◆ Extrait choisi ◆
======

L’antisémitisme se traduit habituellement par des préjugés et des interprétations diffamatoires, des attitudes haineuses, des agressions verbales ou physiques à l’encontre de personnes qui appartiennent ou sont supposées appartenir à la communauté juive. Nom de famille ou prénom, traditions ou pratiques religieuses, modes de vie, apparence physique sont les cibles d’expressions méprisantes. Qu’est-ce qui peut bien susciter une telle haine ? Est-ce la conscience de l’antériorité du judaïsme sur les autres traditions ? Et si c’était de manière plus inavouée la conviction refoulée qu’en dépit de sa singularité, il contient, en réalité, une proposition universelle ?

Cette universalité du judaïsme, que respire le christianisme se trouve dans la promesse faite à Abraham, dans la foi de Moïse et dans l’attente d’un Messie dont la signification dépasse le périmètre des seules communautés juive et chrétienne. S’il est vrai que cette promesse porte sur la restauration et l’accomplissement de la nature humaine, alors elle s’étend à toute chair, c’est-à-dire à toute personne humaine. Devant tant de désastres humains, qui ne désirerait la guérison de l’humanité ? Il ne s’agit donc pas d’une universalité d’adhésion de tous à la communauté juive, (les juifs ne recherchent pas les conversions au judaïsme), mais de l’accueil par tous et partout de ce que cette tradition spirituelle partage de sa foi au bénéfice de l’humanité entière. La question revient à interroger la singularité de la foi du peuple juif et la vérité qu’elle contient. Et c’est là sans doute, le noeud du problème.

======

◆ Entrées répertoriées ◆
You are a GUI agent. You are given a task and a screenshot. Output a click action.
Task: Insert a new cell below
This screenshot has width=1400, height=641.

======

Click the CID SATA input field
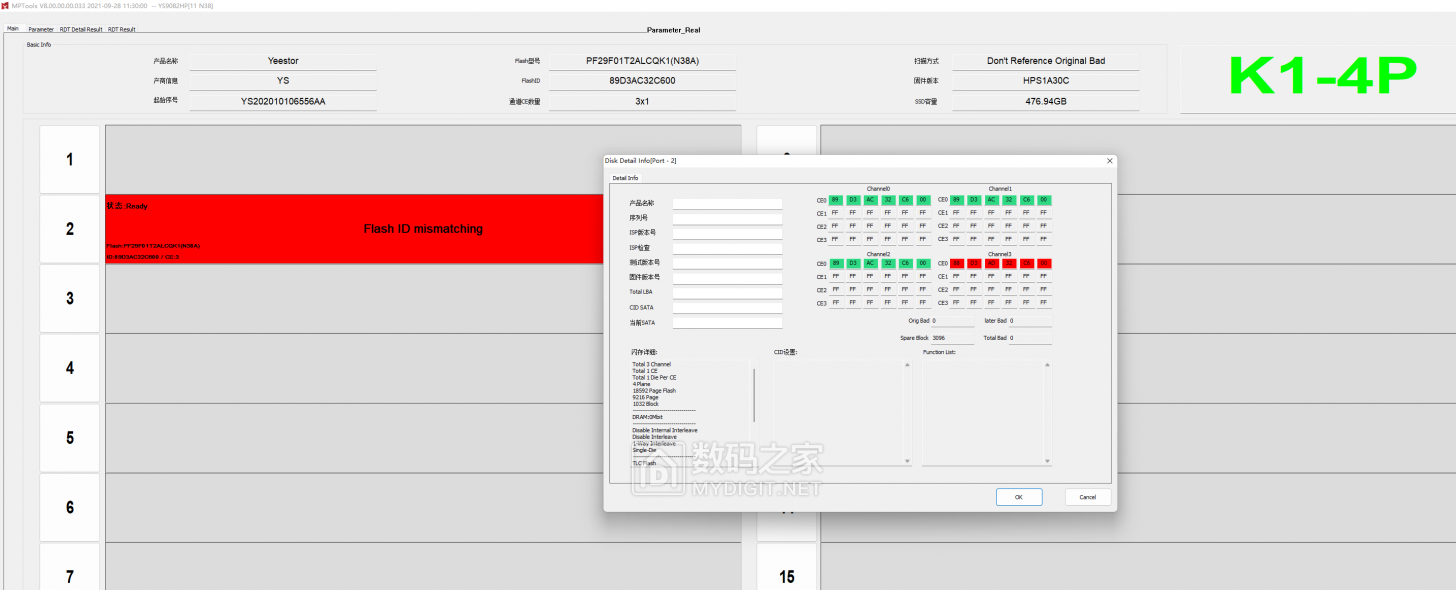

======

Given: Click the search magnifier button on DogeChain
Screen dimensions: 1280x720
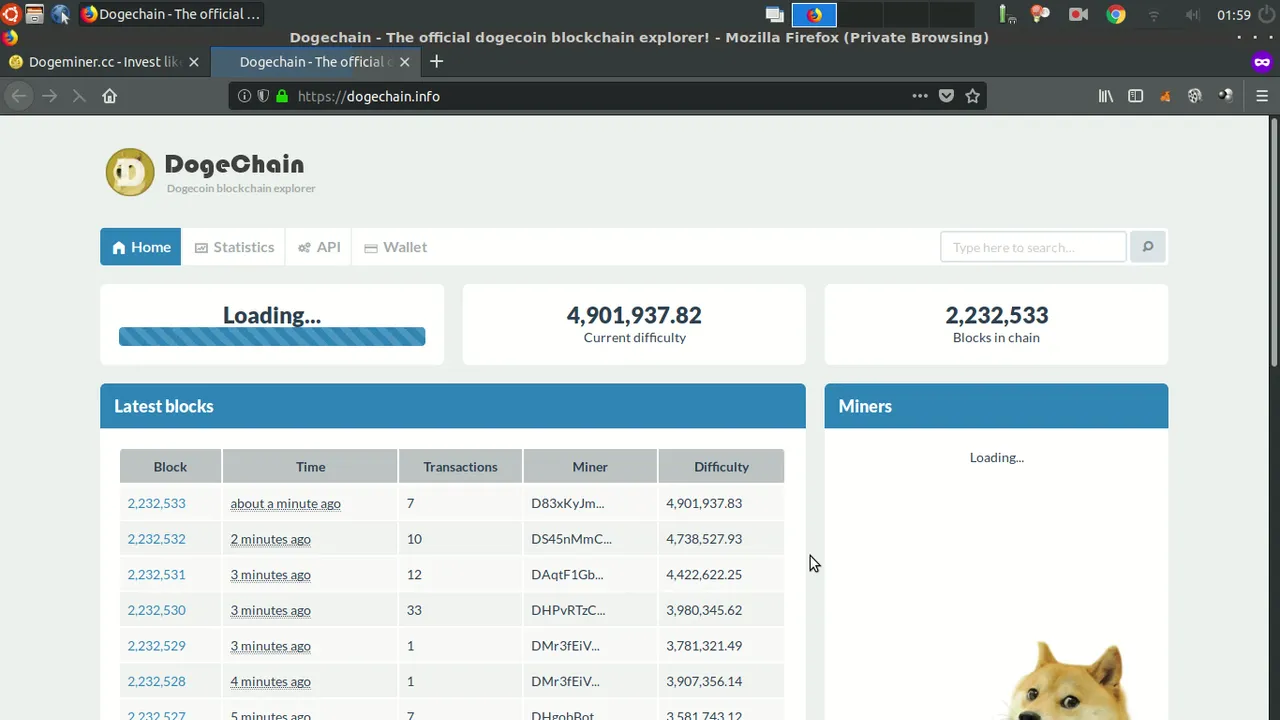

======

◆ Consignes ◆
**1.** Répondez à ces questions sur le texte consacré à l'antisémitisme.
(a) Quelles cibles d'expressions méprisantes y sont énumérées ?
(b) Dans quelles trois choses se trouve l'universalité du judaïsme ?
(c) D'après la parenthèse, que ne recherchent pas les juifs ?
**2.** Poursuivez le texte sur l'antisémitisme et l'universalité du judaïsme après sa dernière phrase.

◆ Réponses par tâche ◆
**1.**
(a) Le nom de famille ou le prénom, les traditions ou pratiques religieuses, les modes de vie et l'apparence physique.
(b) Dans la promesse faite à Abraham, dans la foi de Moïse et dans l'attente d'un Messie.
(c) Les conversions au judaïsme.

**2.**
Ayant reconnu en Jésus le Messie promis à Israël, les chrétiens attestent de la vérité de la promesse faite au peuple juif. Dans la foi de son baptême, un chrétien a reconnu en Jésus la « Gloire d’Israël son peuple et la lumière pour éclairer les nations ». Les chrétiens, en reconnaissant la portée universelle de la venue du Messie, peuvent davantage préserver la foi d’Israël de l’étrange singularité où la société tend à l’enfermer. Est-il digne de tolérer le judaïsme dans la société française seulement au titre d’un particularisme religieux sans jamais s’intéresser au fond de son message ? Il convient de regretter profondément cette attitude, car ce silence participe de la possibilité de ne pas se sentir concerné par l’énoncé de la foi juive. Sans même songer à une quelconque adhésion de foi, on doit reconnaître la richesse inouïe que donne au judaïsme, la profondeur et la qualité de son questionnement, un questionnement vital pour l’humanité !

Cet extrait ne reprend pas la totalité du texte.